# whats in a bully?



## stonerreakinhavok (May 22, 2011)

"We blended different breeds together to obtain certain desired traits. *The American pit bull terrier was one of the breeds whose lineage is in the background of this breed, but it is by no means the only breed behind it*.

Even the part of the lineage that is American pit bull terrier stems from United Kennel Club-registered conformation show dogs! There is also an American Kennel Club-registered show breed in the lineage of this breed called the American Staffordshire terrier. Some breeders even included some bulldog lineage into their breeding. This breed has been established for over 10 years now."
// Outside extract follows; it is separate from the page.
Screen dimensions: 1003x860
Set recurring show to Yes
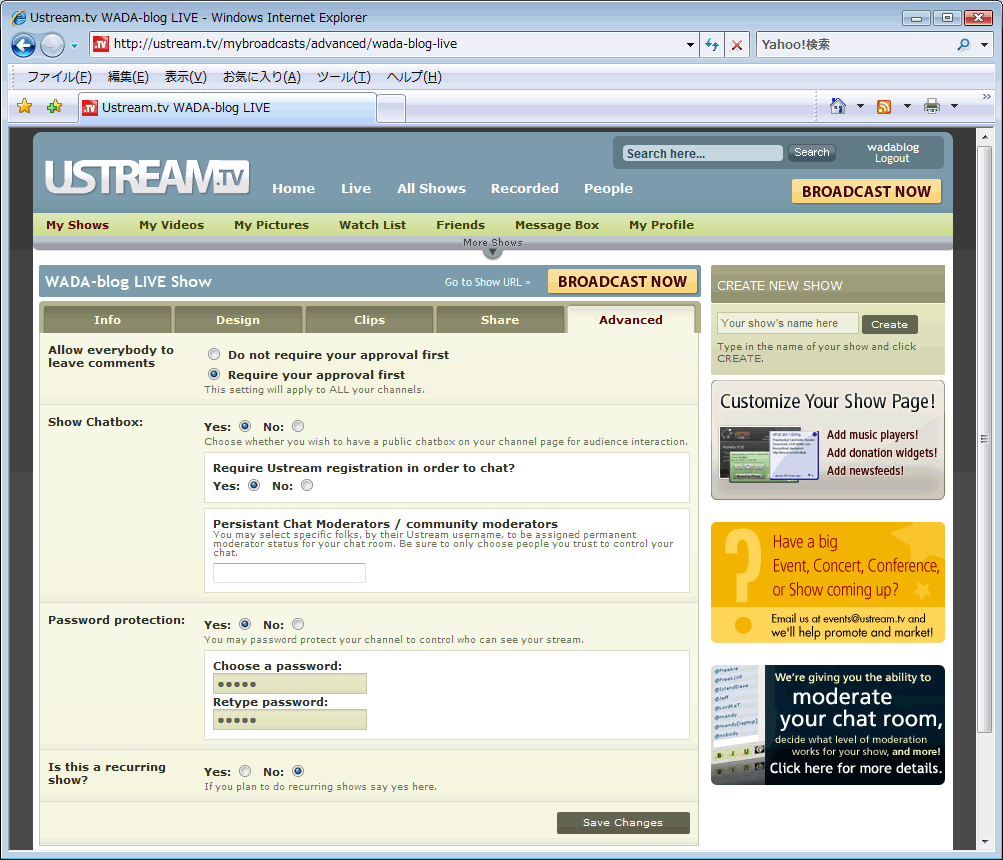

ok so the bolded section had me wondering because its kind of an ambiguous statement given they used apbt and am staff but he doesnt say its the only 2 in this article, but previously he's said that they only used am staffs and apbts. could he have possibly used sbt? which would have brought shorter slightly wider pups? to me it seems like an sbtxapbt or sbtxam staff cross would be more likely to produce shorter bullier dogs than an apbtxam staff cross would.


----------



## dixieland (Aug 14, 2009)

It started with apbt and amstaff.Later down the road SOME breeders crossed other breeds into their breeding program.You can guess all day long about what's in there,but he states that only apbt and amstaff were used


----------



## KMdogs (Apr 22, 2011)

This is a classic debate which in the end will vary (to some degree) on each breeding program. Some say firm that only APBT x AmStaff was the only breeds mixed, others say that was the foundation but others were used, so on so on. For me, if you look at the broad picture of Bullies i will never believe that just those two breeds were used when you look at the vast differences and extremes from pocket to classic to xl. I've seen many AmBullies look almost identical to English Bulldogs minus some facial features, many of those very dogs have many of the health problems as EB's do. Coincidence? I don't think so.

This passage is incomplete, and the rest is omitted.